(Records shown begins)
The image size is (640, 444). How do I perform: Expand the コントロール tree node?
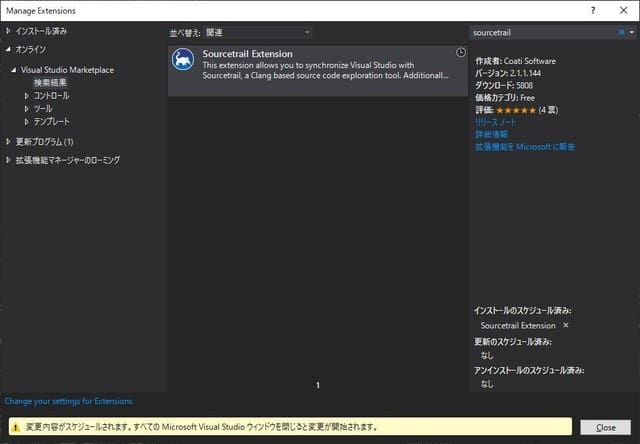point(27,96)
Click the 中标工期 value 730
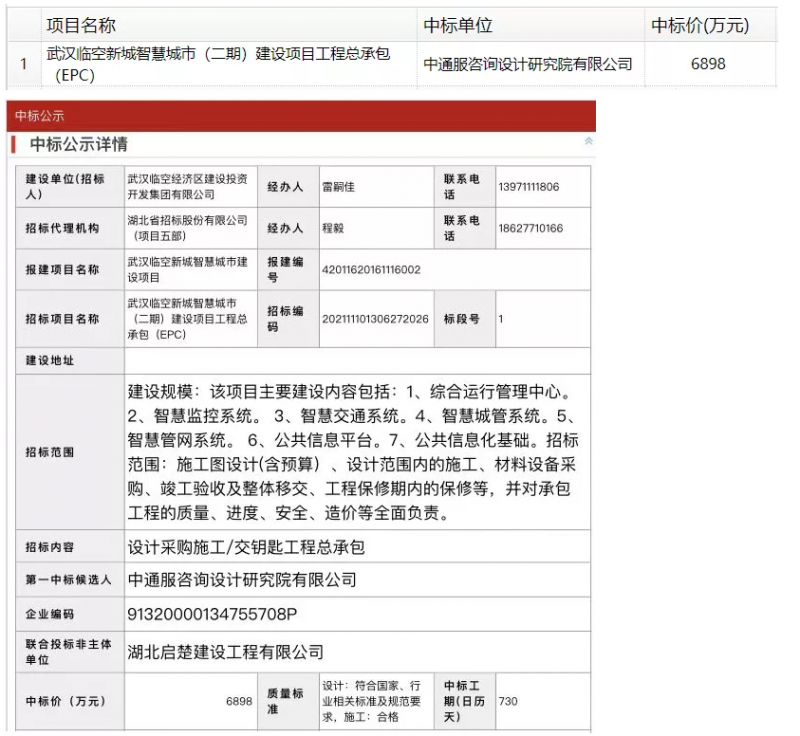 508,701
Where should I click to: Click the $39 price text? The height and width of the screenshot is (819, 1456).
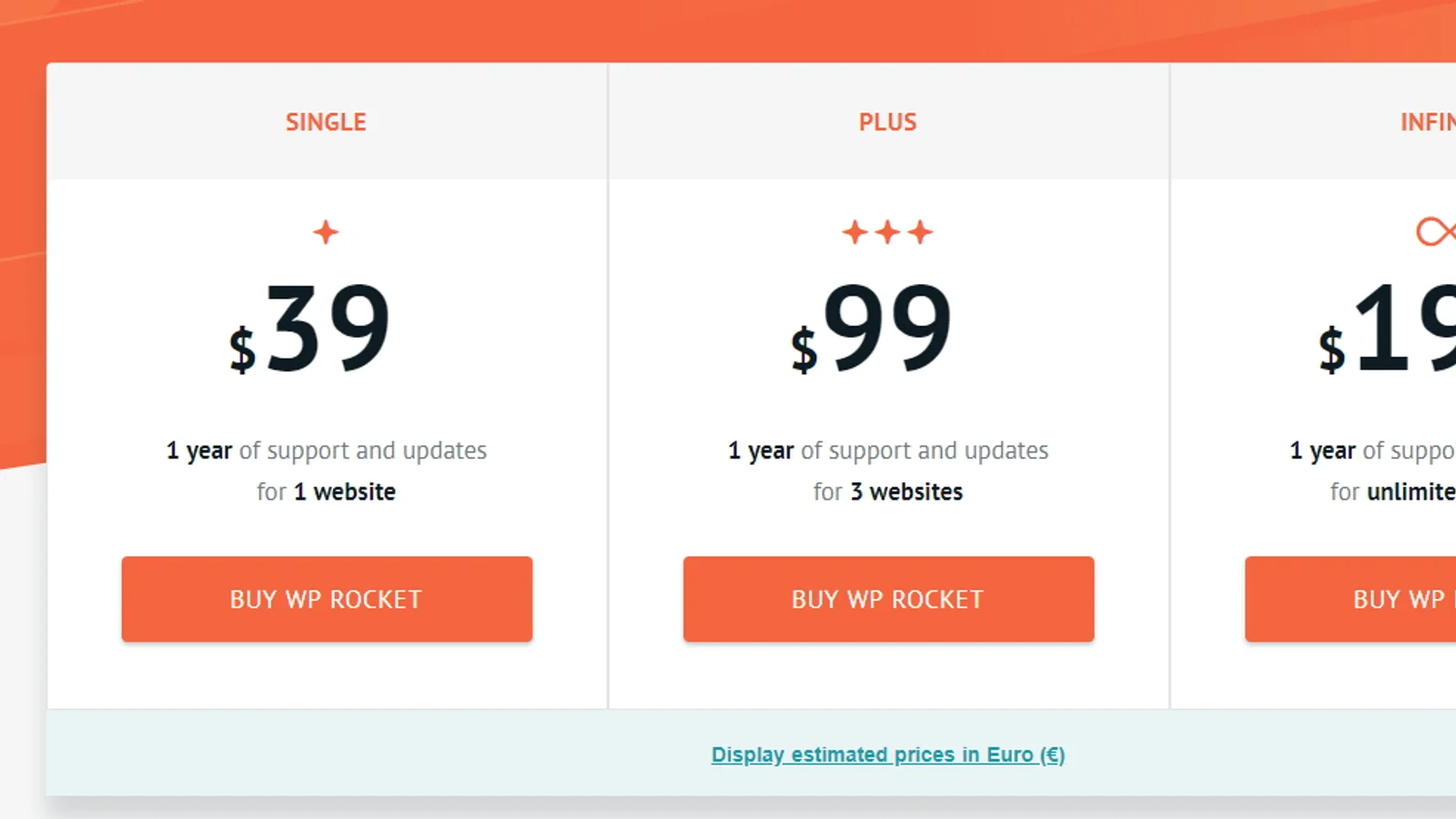[x=309, y=328]
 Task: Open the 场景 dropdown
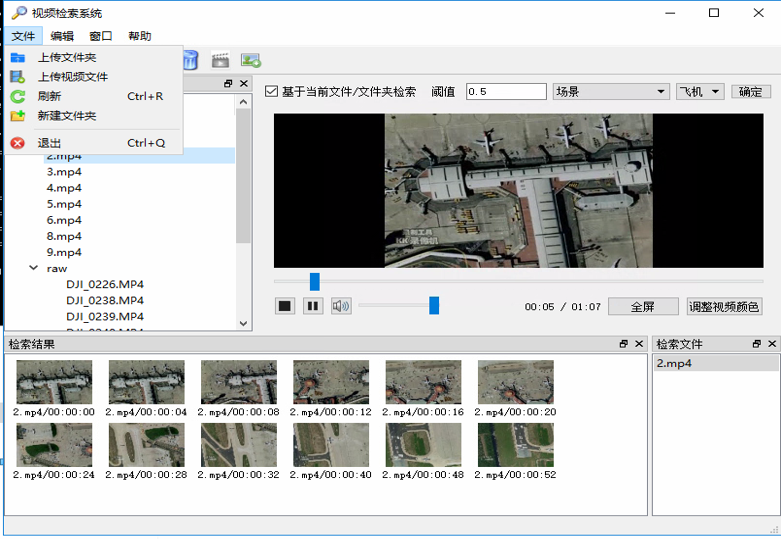[611, 92]
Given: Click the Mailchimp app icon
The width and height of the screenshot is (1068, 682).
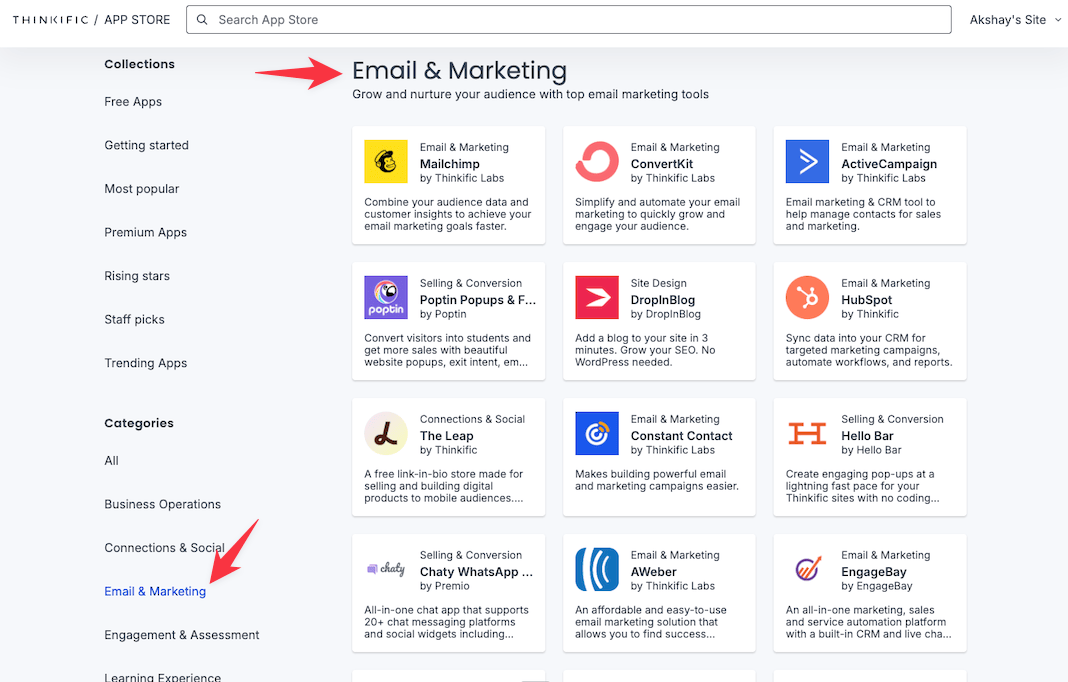Looking at the screenshot, I should point(386,161).
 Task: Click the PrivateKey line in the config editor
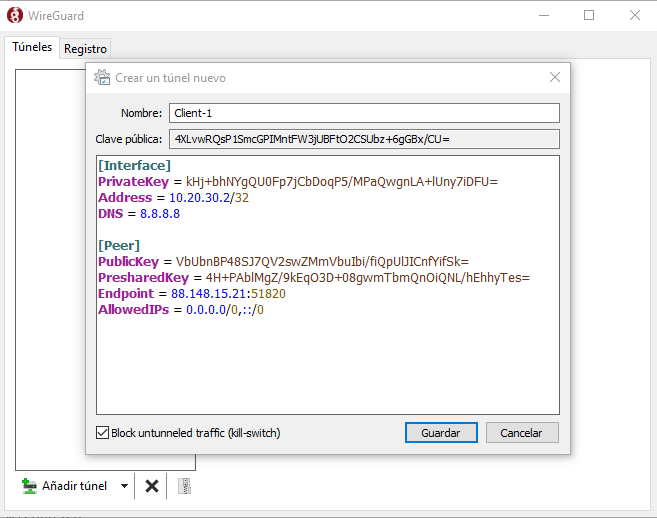tap(297, 182)
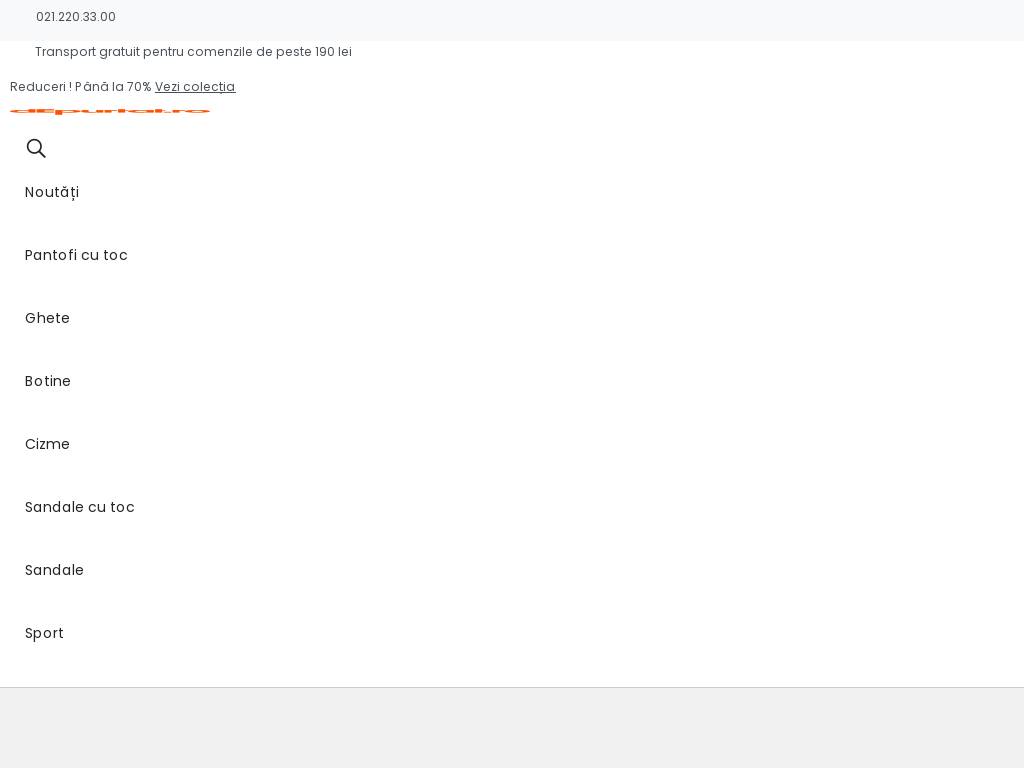Click the 70% discount figure
The image size is (1024, 768).
pyautogui.click(x=139, y=87)
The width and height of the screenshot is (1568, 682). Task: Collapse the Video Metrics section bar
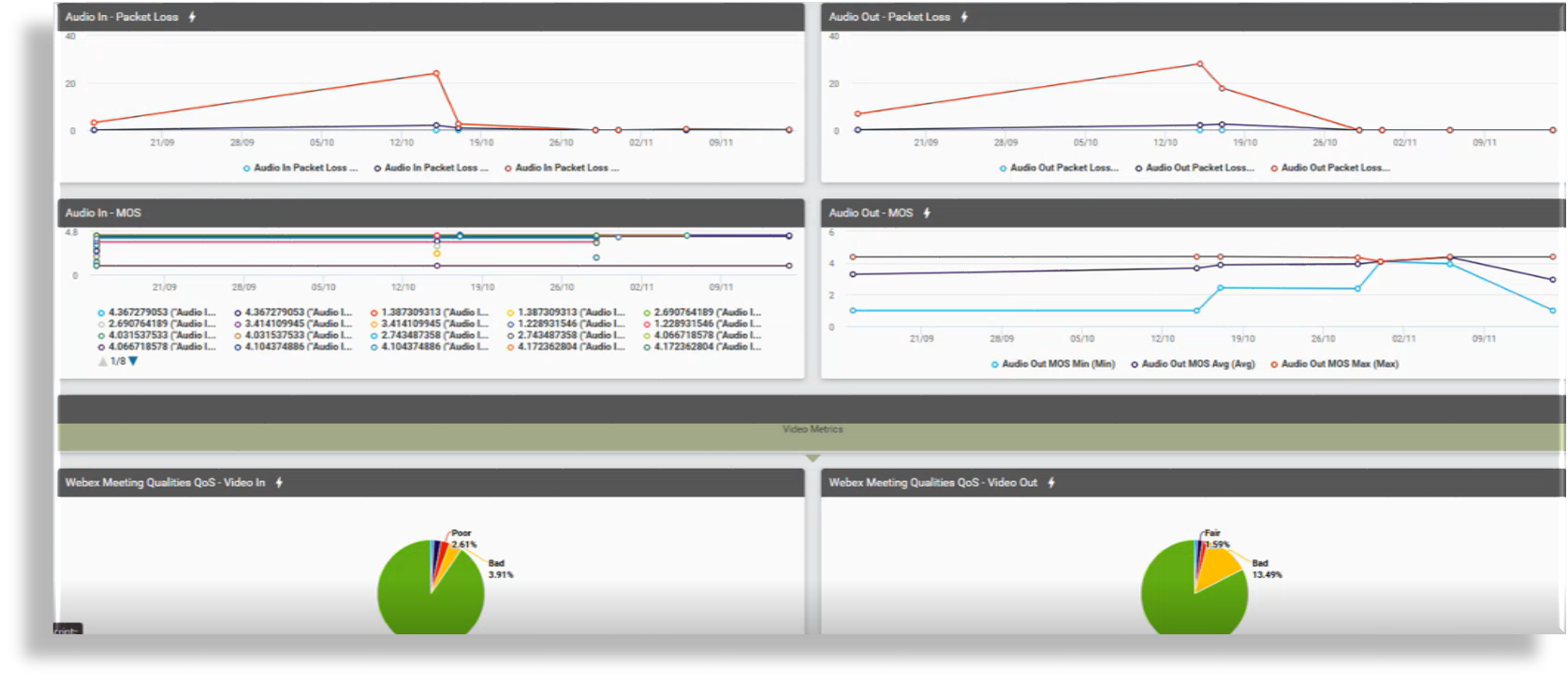(813, 429)
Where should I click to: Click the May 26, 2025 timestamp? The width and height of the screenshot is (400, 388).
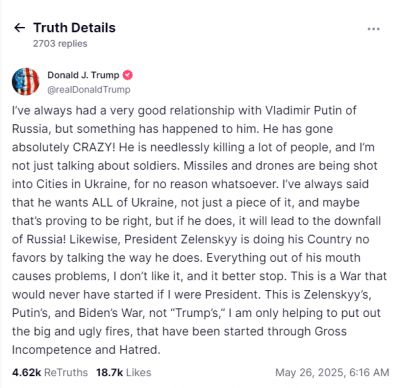pyautogui.click(x=332, y=372)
(Records shown ends)
Activity
Would you mind returning each entry above word for word, skipping the images?

Reply to the task
The image size is (640, 444). How do I perform: Expand the コントロール tree node?
point(27,96)
Click the 中标工期 value 730
 508,701
Where should I click to: Click the $39 price text? The height and width of the screenshot is (819, 1456).
[x=309, y=328]
 Task: Open the 场景 dropdown
[611, 92]
Given: Click the Mailchimp app icon
The width and height of the screenshot is (1068, 682).
Looking at the screenshot, I should point(386,161).
 Task: Click the PrivateKey line in the config editor
tap(297, 182)
Click the 70% discount figure
The image size is (1024, 768).
pyautogui.click(x=139, y=87)
The width and height of the screenshot is (1568, 682). Task: Collapse the Video Metrics section bar
(813, 429)
Where should I click to: Click the May 26, 2025 timestamp? The width and height of the screenshot is (400, 388).
pyautogui.click(x=332, y=372)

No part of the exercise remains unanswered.